■ **Problem requirements**:
An exact copy of each record is required.

■ **Extracted records**:
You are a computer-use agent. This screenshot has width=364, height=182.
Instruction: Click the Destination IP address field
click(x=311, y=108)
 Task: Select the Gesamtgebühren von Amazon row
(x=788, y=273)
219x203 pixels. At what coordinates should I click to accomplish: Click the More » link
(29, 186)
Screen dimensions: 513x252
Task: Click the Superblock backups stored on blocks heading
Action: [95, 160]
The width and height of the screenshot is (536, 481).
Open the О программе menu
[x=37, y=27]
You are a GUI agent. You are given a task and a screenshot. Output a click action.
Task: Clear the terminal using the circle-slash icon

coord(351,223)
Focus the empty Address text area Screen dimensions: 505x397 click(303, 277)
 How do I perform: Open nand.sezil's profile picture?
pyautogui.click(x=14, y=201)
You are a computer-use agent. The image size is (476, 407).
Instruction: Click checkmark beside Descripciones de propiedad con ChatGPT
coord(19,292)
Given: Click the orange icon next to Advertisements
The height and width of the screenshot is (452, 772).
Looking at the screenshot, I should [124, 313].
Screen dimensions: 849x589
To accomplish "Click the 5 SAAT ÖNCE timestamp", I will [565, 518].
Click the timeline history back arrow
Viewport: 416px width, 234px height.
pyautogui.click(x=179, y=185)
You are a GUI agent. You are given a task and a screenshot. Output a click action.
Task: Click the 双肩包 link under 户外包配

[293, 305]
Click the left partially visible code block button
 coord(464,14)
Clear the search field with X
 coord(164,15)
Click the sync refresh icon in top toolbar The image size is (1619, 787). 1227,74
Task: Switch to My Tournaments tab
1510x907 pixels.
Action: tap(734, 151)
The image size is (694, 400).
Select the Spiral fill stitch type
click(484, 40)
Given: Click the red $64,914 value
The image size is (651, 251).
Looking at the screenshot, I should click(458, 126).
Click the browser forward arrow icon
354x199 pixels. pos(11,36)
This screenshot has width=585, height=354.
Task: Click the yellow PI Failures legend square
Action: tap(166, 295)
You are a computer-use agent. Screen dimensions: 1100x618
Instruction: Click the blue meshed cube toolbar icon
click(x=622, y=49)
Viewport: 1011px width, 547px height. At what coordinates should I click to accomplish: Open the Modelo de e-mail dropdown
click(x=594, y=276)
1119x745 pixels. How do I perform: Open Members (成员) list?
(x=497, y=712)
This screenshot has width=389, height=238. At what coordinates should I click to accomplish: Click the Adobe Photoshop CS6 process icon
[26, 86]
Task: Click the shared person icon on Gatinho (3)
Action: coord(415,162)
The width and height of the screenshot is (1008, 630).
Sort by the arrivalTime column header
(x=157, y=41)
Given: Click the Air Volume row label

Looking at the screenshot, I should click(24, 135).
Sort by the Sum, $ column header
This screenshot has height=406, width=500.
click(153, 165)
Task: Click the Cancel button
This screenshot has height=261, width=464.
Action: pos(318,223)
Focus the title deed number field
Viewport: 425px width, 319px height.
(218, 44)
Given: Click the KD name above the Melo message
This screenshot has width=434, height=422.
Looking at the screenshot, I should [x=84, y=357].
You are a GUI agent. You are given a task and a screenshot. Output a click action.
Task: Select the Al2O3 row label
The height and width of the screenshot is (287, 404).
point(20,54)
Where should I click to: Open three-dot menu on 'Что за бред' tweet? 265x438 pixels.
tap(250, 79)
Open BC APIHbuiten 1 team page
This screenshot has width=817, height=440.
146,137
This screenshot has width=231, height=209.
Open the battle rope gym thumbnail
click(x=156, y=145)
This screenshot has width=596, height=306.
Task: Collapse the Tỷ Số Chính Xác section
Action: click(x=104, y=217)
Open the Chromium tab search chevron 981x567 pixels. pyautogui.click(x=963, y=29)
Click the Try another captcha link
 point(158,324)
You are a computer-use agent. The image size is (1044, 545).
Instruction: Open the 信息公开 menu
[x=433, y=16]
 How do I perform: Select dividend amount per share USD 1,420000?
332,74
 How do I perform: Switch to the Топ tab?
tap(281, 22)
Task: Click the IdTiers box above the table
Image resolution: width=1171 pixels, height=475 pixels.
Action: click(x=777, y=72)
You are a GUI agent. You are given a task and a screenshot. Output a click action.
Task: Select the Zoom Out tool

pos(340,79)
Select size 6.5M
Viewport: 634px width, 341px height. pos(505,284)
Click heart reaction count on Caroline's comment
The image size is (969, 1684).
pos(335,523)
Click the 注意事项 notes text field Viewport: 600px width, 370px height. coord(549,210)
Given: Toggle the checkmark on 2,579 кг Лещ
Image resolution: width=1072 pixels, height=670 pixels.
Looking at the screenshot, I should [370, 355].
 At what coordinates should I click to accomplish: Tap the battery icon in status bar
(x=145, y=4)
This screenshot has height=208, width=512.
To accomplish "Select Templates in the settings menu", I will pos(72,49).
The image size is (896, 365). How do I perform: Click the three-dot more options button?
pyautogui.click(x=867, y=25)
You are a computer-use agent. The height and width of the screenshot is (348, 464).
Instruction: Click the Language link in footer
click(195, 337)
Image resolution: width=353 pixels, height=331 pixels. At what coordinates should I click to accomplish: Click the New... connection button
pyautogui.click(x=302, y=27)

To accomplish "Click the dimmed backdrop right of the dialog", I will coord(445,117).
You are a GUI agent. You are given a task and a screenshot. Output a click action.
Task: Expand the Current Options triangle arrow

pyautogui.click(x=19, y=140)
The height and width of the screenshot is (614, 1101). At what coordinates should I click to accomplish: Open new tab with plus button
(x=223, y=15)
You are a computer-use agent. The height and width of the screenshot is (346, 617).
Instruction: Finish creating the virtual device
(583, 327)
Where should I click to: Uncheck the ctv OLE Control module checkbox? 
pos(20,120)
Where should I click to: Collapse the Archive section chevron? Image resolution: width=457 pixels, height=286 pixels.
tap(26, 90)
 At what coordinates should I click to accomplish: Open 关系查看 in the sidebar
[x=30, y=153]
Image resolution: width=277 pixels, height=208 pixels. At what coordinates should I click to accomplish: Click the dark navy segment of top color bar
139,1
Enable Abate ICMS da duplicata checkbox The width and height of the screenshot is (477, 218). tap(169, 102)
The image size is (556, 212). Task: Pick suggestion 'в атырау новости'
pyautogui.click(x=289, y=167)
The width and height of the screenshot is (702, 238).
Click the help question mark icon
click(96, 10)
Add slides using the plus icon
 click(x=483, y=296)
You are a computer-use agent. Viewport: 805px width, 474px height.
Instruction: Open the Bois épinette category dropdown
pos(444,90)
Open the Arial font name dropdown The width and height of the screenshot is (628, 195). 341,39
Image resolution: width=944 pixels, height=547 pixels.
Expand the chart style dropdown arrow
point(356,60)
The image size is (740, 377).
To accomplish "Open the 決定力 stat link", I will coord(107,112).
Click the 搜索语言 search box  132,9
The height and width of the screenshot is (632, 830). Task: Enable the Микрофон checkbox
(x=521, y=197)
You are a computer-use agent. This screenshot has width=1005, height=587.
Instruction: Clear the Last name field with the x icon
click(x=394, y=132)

■ **Answer space**:
You are a computer-use agent. This screenshot has width=364, height=182.
Instruction: Click the Destination IP address field
click(x=311, y=108)
 Task: Select the Gesamtgebühren von Amazon row
(x=788, y=273)
219x203 pixels. At what coordinates should I click to accomplish: Click the More » link
(29, 186)
Screen dimensions: 513x252
Task: Click the Superblock backups stored on blocks heading
Action: [95, 160]
The width and height of the screenshot is (536, 481).
Open the О программе menu
[x=37, y=27]
You are a GUI agent. You are given a task and a screenshot. Output a click action.
Task: Clear the terminal using the circle-slash icon

coord(351,223)
Focus the empty Address text area Screen dimensions: 505x397 click(303, 277)
 How do I perform: Open nand.sezil's profile picture?
pyautogui.click(x=14, y=201)
You are a computer-use agent. The image size is (476, 407).
Instruction: Click checkmark beside Descripciones de propiedad con ChatGPT
coord(19,292)
Given: Click the orange icon next to Advertisements
The height and width of the screenshot is (452, 772).
Looking at the screenshot, I should [124, 313].
Screen dimensions: 849x589
To accomplish "Click the 5 SAAT ÖNCE timestamp", I will [565, 518].
Click the timeline history back arrow
Viewport: 416px width, 234px height.
pyautogui.click(x=179, y=185)
You are a GUI agent. You are given a task and a screenshot. Output a click action.
Task: Click the 双肩包 link under 户外包配

[293, 305]
Click the left partially visible code block button
 coord(464,14)
Clear the search field with X
 coord(164,15)
Click the sync refresh icon in top toolbar The image size is (1619, 787). 1227,74
Task: Switch to My Tournaments tab
1510x907 pixels.
Action: tap(734, 151)
The image size is (694, 400).
Select the Spiral fill stitch type
click(484, 40)
Given: Click the red $64,914 value
The image size is (651, 251).
Looking at the screenshot, I should click(458, 126).
Click the browser forward arrow icon
354x199 pixels. pos(11,36)
This screenshot has width=585, height=354.
Task: Click the yellow PI Failures legend square
Action: tap(166, 295)
You are a computer-use agent. Screen dimensions: 1100x618
Instruction: Click the blue meshed cube toolbar icon
click(x=622, y=49)
Viewport: 1011px width, 547px height. At what coordinates should I click to accomplish: Open the Modelo de e-mail dropdown
click(x=594, y=276)
1119x745 pixels. How do I perform: Open Members (成员) list?
(x=497, y=712)
This screenshot has width=389, height=238. At what coordinates should I click to accomplish: Click the Adobe Photoshop CS6 process icon
[26, 86]
Task: Click the shared person icon on Gatinho (3)
Action: coord(415,162)
The width and height of the screenshot is (1008, 630).
Sort by the arrivalTime column header
(x=157, y=41)
Given: Click the Air Volume row label

Looking at the screenshot, I should click(24, 135).
Sort by the Sum, $ column header
This screenshot has height=406, width=500.
click(153, 165)
Task: Click the Cancel button
This screenshot has height=261, width=464.
Action: pos(318,223)
Focus the title deed number field
Viewport: 425px width, 319px height.
(218, 44)
Given: Click the KD name above the Melo message
This screenshot has width=434, height=422.
Looking at the screenshot, I should [x=84, y=357].
You are a GUI agent. You are given a task and a screenshot. Output a click action.
Task: Select the Al2O3 row label
The height and width of the screenshot is (287, 404).
point(20,54)
Where should I click to: Open three-dot menu on 'Что за бред' tweet? 265x438 pixels.
tap(250, 79)
Open BC APIHbuiten 1 team page
This screenshot has width=817, height=440.
146,137
This screenshot has width=231, height=209.
Open the battle rope gym thumbnail
click(x=156, y=145)
This screenshot has width=596, height=306.
Task: Collapse the Tỷ Số Chính Xác section
Action: click(x=104, y=217)
Open the Chromium tab search chevron 981x567 pixels. pyautogui.click(x=963, y=29)
Click the Try another captcha link
 point(158,324)
You are a computer-use agent. The image size is (1044, 545).
Instruction: Open the 信息公开 menu
[x=433, y=16]
 How do I perform: Select dividend amount per share USD 1,420000?
332,74
 How do I perform: Switch to the Топ tab?
tap(281, 22)
Task: Click the IdTiers box above the table
Image resolution: width=1171 pixels, height=475 pixels.
Action: click(x=777, y=72)
You are a GUI agent. You are given a task and a screenshot. Output a click action.
Task: Select the Zoom Out tool

pos(340,79)
Select size 6.5M
Viewport: 634px width, 341px height. pos(505,284)
Click heart reaction count on Caroline's comment
The image size is (969, 1684).
pos(335,523)
Click the 注意事项 notes text field Viewport: 600px width, 370px height. coord(549,210)
Given: Toggle the checkmark on 2,579 кг Лещ
Image resolution: width=1072 pixels, height=670 pixels.
Looking at the screenshot, I should [370, 355].
 At what coordinates should I click to accomplish: Tap the battery icon in status bar
(x=145, y=4)
This screenshot has height=208, width=512.
To accomplish "Select Templates in the settings menu", I will pos(72,49).
The image size is (896, 365). How do I perform: Click the three-dot more options button?
pyautogui.click(x=867, y=25)
You are a computer-use agent. The height and width of the screenshot is (348, 464).
Instruction: Click the Language link in footer
click(195, 337)
Image resolution: width=353 pixels, height=331 pixels. At what coordinates should I click to accomplish: Click the New... connection button
pyautogui.click(x=302, y=27)

To accomplish "Click the dimmed backdrop right of the dialog", I will coord(445,117).
You are a GUI agent. You are given a task and a screenshot. Output a click action.
Task: Expand the Current Options triangle arrow

pyautogui.click(x=19, y=140)
The height and width of the screenshot is (614, 1101). At what coordinates should I click to accomplish: Open new tab with plus button
(x=223, y=15)
You are a computer-use agent. The height and width of the screenshot is (346, 617).
Instruction: Finish creating the virtual device
(583, 327)
Where should I click to: Uncheck the ctv OLE Control module checkbox? 
pos(20,120)
Where should I click to: Collapse the Archive section chevron? Image resolution: width=457 pixels, height=286 pixels.
tap(26, 90)
 At what coordinates should I click to accomplish: Open 关系查看 in the sidebar
[x=30, y=153]
Image resolution: width=277 pixels, height=208 pixels. At what coordinates should I click to accomplish: Click the dark navy segment of top color bar
139,1
Enable Abate ICMS da duplicata checkbox The width and height of the screenshot is (477, 218). tap(169, 102)
The image size is (556, 212). Task: Pick suggestion 'в атырау новости'
pyautogui.click(x=289, y=167)
The width and height of the screenshot is (702, 238).
Click the help question mark icon
click(96, 10)
Add slides using the plus icon
 click(x=483, y=296)
You are a computer-use agent. Viewport: 805px width, 474px height.
Instruction: Open the Bois épinette category dropdown
pos(444,90)
Open the Arial font name dropdown The width and height of the screenshot is (628, 195). 341,39
Image resolution: width=944 pixels, height=547 pixels.
Expand the chart style dropdown arrow
point(356,60)
The image size is (740, 377).
To accomplish "Open the 決定力 stat link", I will coord(107,112).
Click the 搜索语言 search box  132,9
The height and width of the screenshot is (632, 830). Task: Enable the Микрофон checkbox
(x=521, y=197)
You are a computer-use agent. This screenshot has width=1005, height=587.
Instruction: Clear the Last name field with the x icon
click(x=394, y=132)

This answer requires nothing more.